1. Identifying the types of data that the robotics software system will need to manipulate. This may include data about the robot’s state, such as its position and orientation, as well as data from its sensors and actuators, such as camera images and motor commands.
2. Choosing a modeling language that is suitable for representing the data model. The Eclipse Modeling Framework (EMF) is a popular modeling language for defining data models and provides a range of tools and libraries for working with the data model in a software development environment.
3. Defining the data model using the chosen modeling language. This may involve defining classes and attributes to represent the different types of data, as well as relationships between the data to capture the dependencies and constraints that exist between them.
4. Generating diagrams and other visual elements to represent the data model in a clear and understandable way. EMF provides tools for generating diagrams that show the structure and relationships of the data model, which can be useful for communicating the data model to stakeholders and other members of the development team.
5. Reviewing and refining the data model as needed. This may involve consulting with stakeholders and other members of the development team to ensure that the data model accurately reflects the requirements and functionality of the robotics software system. It may also involve updating the data model as the development process progresses and the software system evolves.

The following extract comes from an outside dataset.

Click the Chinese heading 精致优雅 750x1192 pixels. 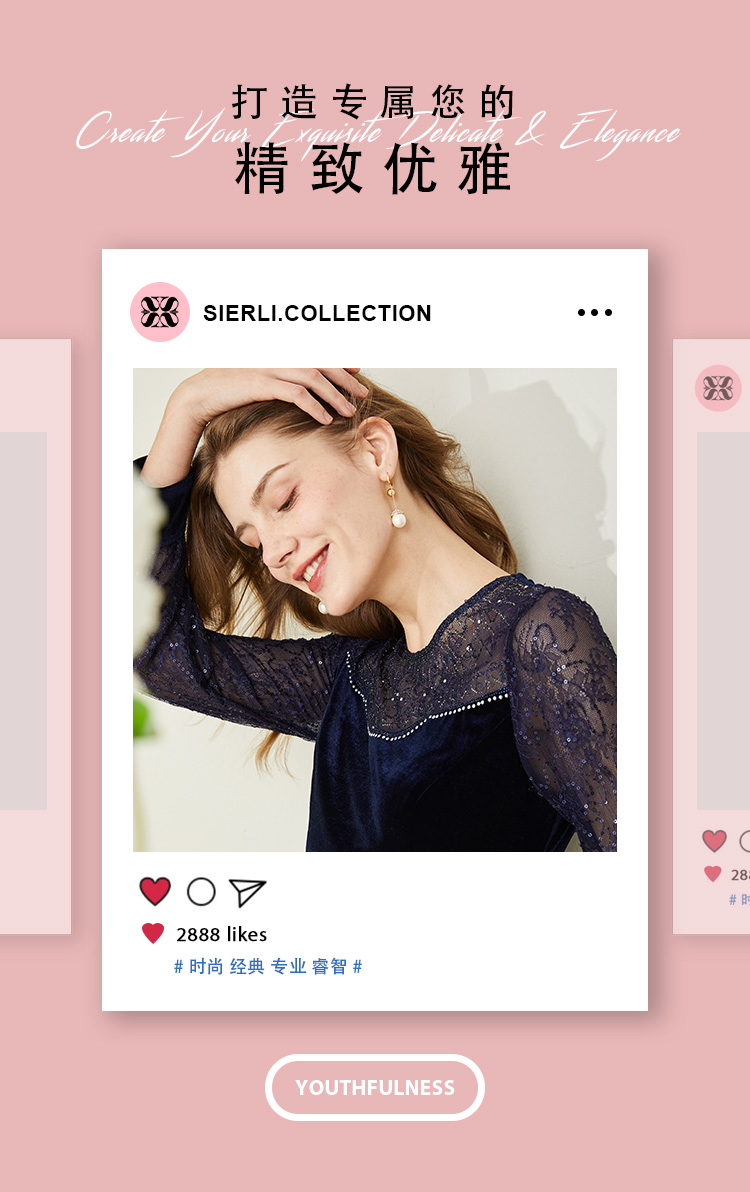tap(373, 170)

After the data model(including PIM and PSM) are well-structures, we will :

1. Configure the chosen model-driven development tool, such as the Eclipse Modeling Framework (EMF) or the Model Driven Architecture Development Environment (MDA-DE). These tools typically support multiple programming languages, including C++, and provide the necessary tools and libraries for working with high-level data models and generating the code for the software system.
2. Import the high-level and data models into the development tool. This will allow you to access and manipulate the models within the development environment.
3. Configure the code generation settings for the development tool. This may involve specifying that the code will be generated in C++, the location where the generated code will be stored, and any custom options or settings that are specific to the chosen development tool.
4. Generate the code for the robotics software system from the high-level and data models. The development tool will use the models to generate the necessary C++ code for the software system, including classes for representing the robot and its components, as well as methods for manipulating the data and controlling the robot.
5. Review the generated code to ensure that it is correct and complete. The generated code may require some manual modifications or additions to implement any custom functionality or features that are not covered by the models.
6. Integrate the generated code into the rest of the robotics software system. This may involve importing the generated code into the development environment, linking it with any custom C++ code that has been written, and testing and debugging the resulting software system.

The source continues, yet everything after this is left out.